### Your objective:
In the records that follow, find each line with "agent" and pull it out.

Segment Start: Input data

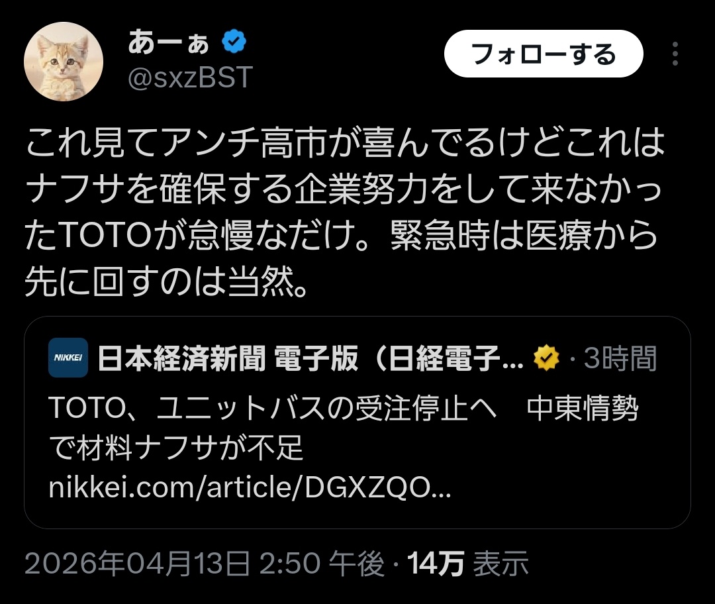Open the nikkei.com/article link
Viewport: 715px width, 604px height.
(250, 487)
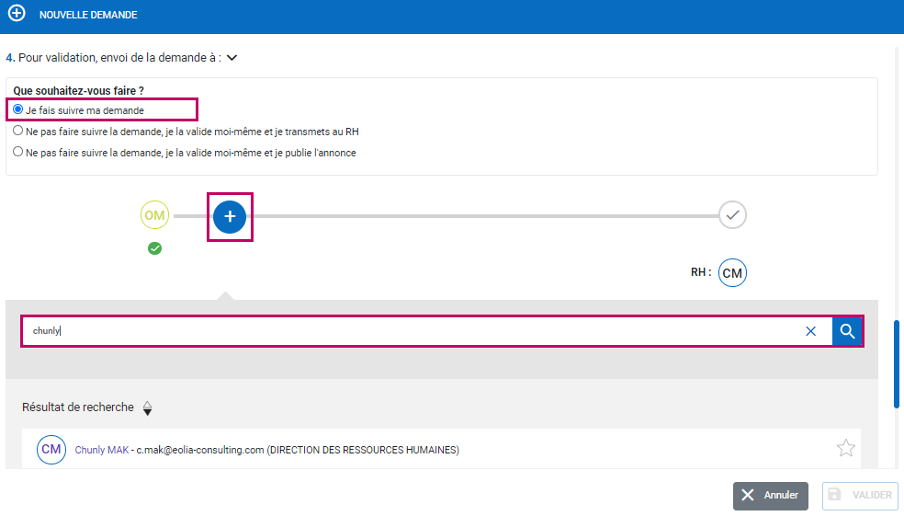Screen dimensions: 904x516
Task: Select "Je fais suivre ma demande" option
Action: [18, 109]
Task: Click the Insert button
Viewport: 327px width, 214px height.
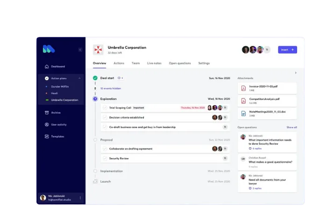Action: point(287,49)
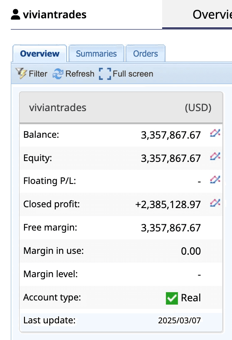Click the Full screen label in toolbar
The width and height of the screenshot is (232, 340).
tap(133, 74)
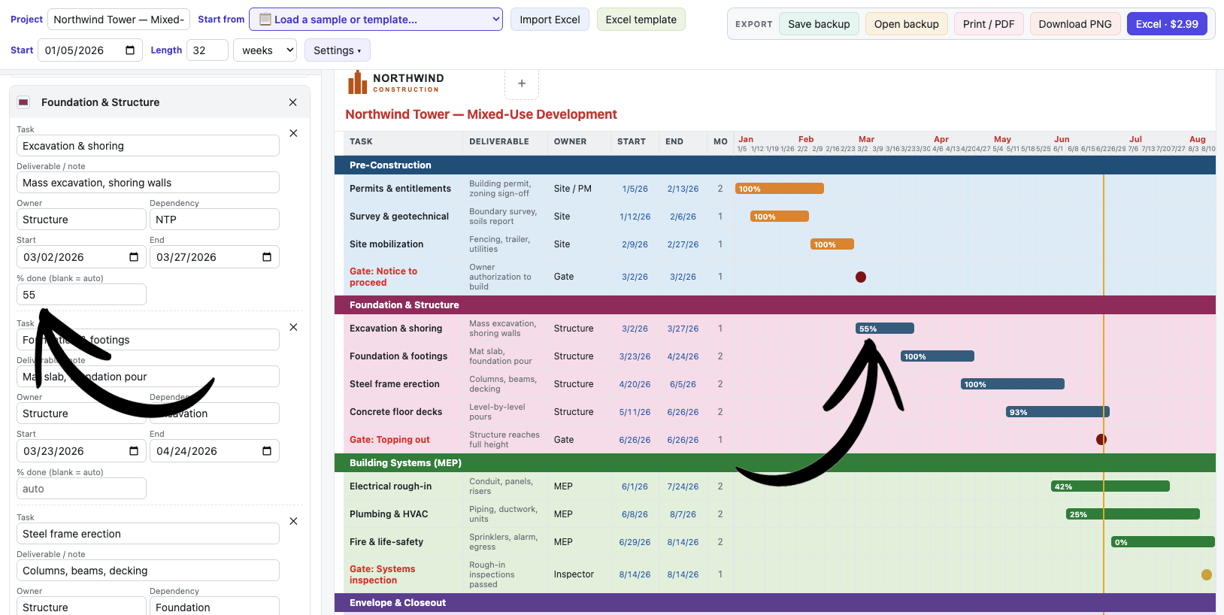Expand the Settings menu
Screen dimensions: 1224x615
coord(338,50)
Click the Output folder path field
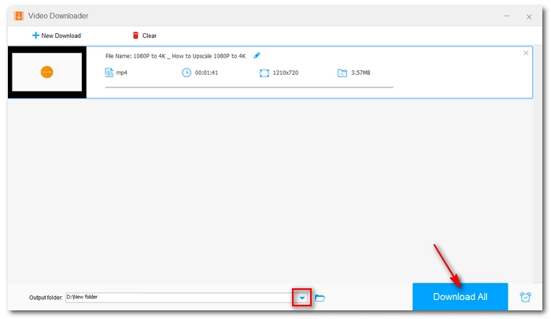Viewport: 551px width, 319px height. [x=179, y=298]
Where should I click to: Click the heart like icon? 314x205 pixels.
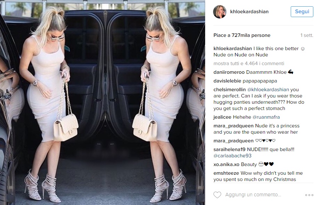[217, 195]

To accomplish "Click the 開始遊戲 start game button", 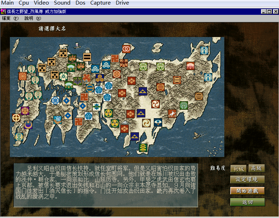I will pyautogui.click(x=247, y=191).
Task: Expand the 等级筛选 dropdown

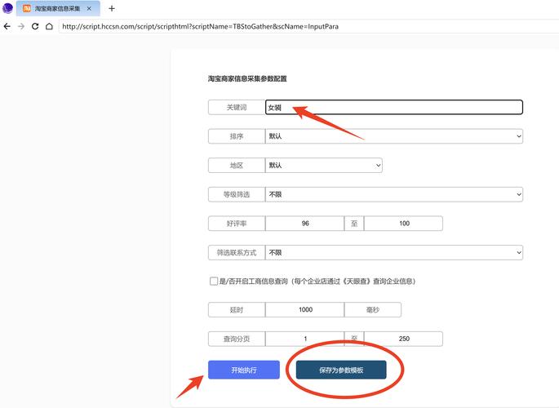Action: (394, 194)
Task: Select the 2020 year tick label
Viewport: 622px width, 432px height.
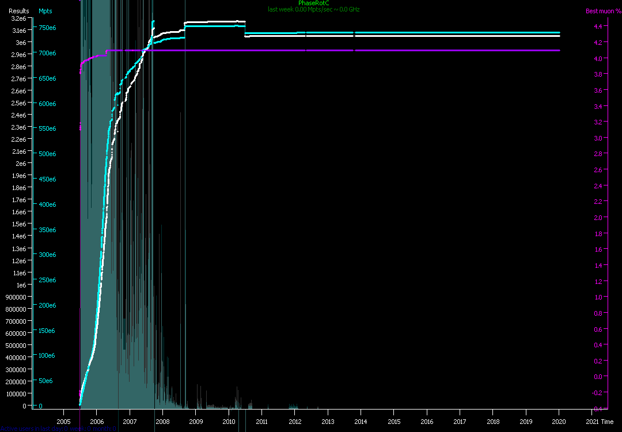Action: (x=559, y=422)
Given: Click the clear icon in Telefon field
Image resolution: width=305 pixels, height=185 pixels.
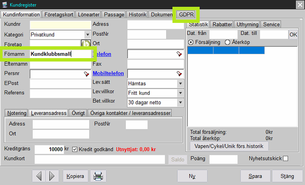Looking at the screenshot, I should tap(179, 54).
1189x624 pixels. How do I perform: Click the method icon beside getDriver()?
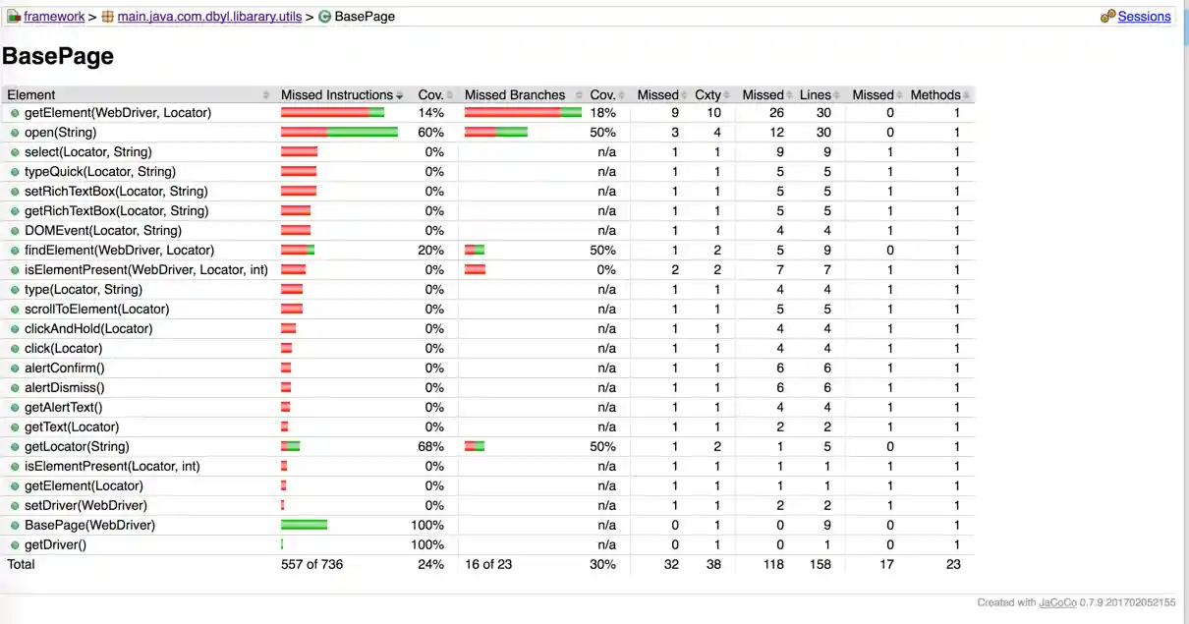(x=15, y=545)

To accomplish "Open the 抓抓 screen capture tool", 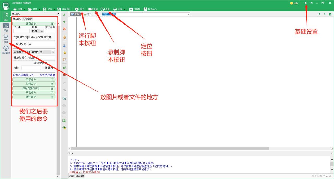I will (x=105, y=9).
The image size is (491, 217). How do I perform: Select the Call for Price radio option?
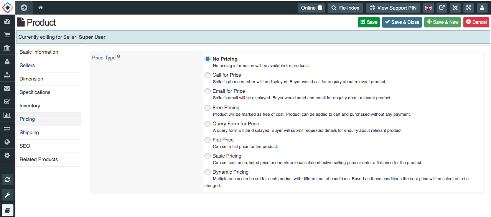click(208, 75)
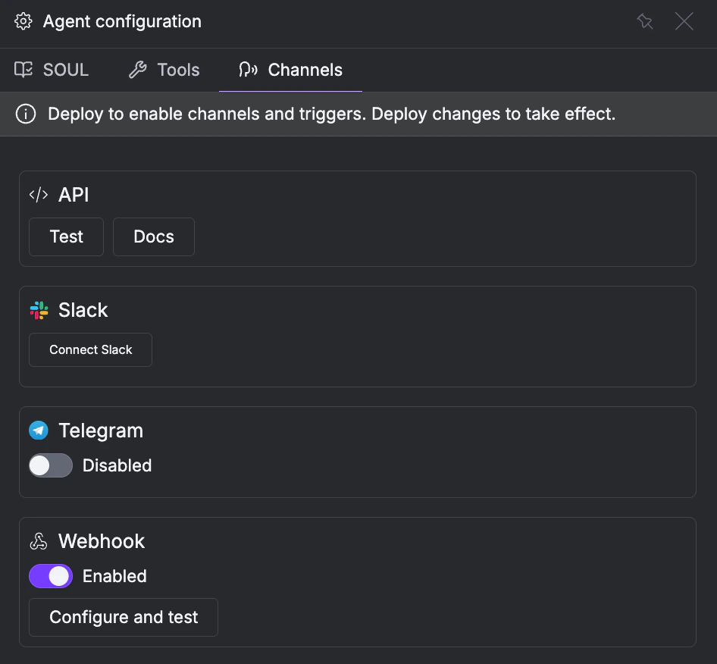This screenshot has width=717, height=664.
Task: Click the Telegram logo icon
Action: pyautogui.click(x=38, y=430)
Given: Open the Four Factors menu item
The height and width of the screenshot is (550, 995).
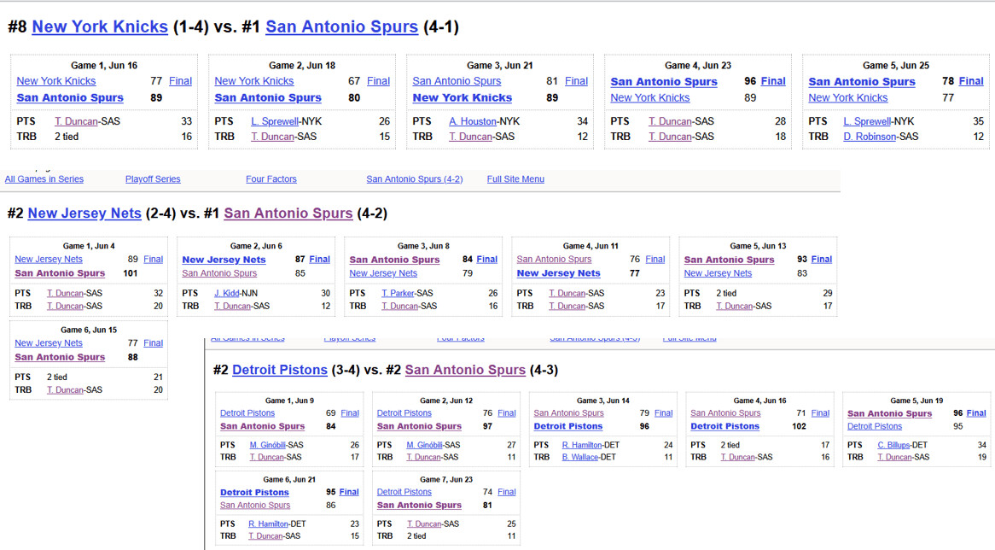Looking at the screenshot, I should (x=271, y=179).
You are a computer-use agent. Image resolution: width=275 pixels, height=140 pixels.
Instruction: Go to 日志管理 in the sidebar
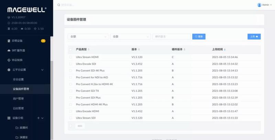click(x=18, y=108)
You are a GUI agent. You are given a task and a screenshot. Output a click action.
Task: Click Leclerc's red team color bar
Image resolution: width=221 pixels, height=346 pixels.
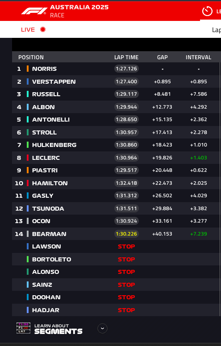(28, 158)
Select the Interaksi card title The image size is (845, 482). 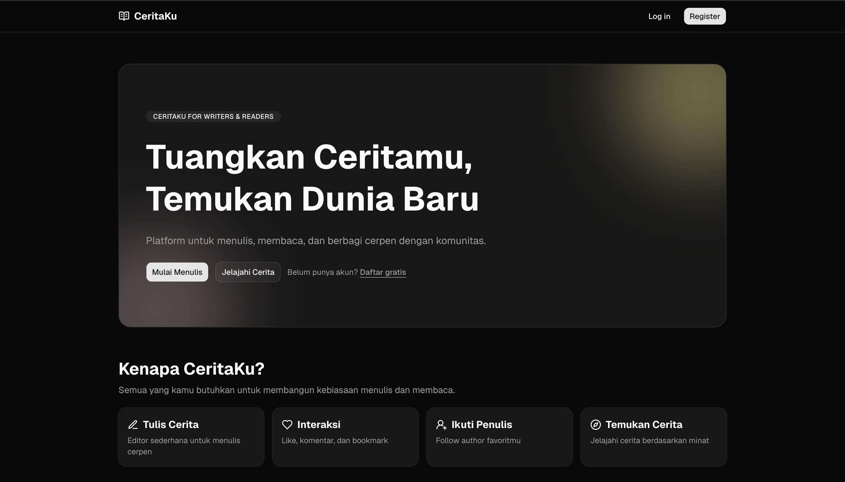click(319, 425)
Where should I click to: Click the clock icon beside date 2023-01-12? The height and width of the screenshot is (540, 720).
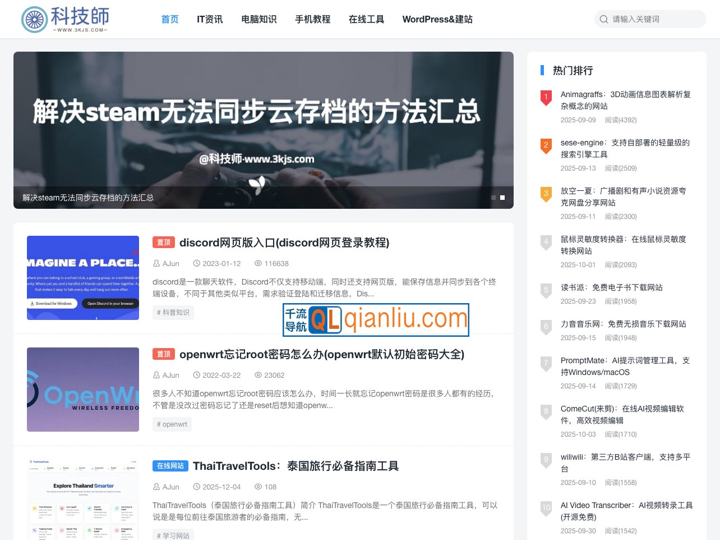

Segment End: Input data

### Answer to this exercise:
You are a computer-use agent. Image resolution: width=275 pixels, height=140 pixels.
You are a GUI agent. You are given a task and a screenshot. Output a click action.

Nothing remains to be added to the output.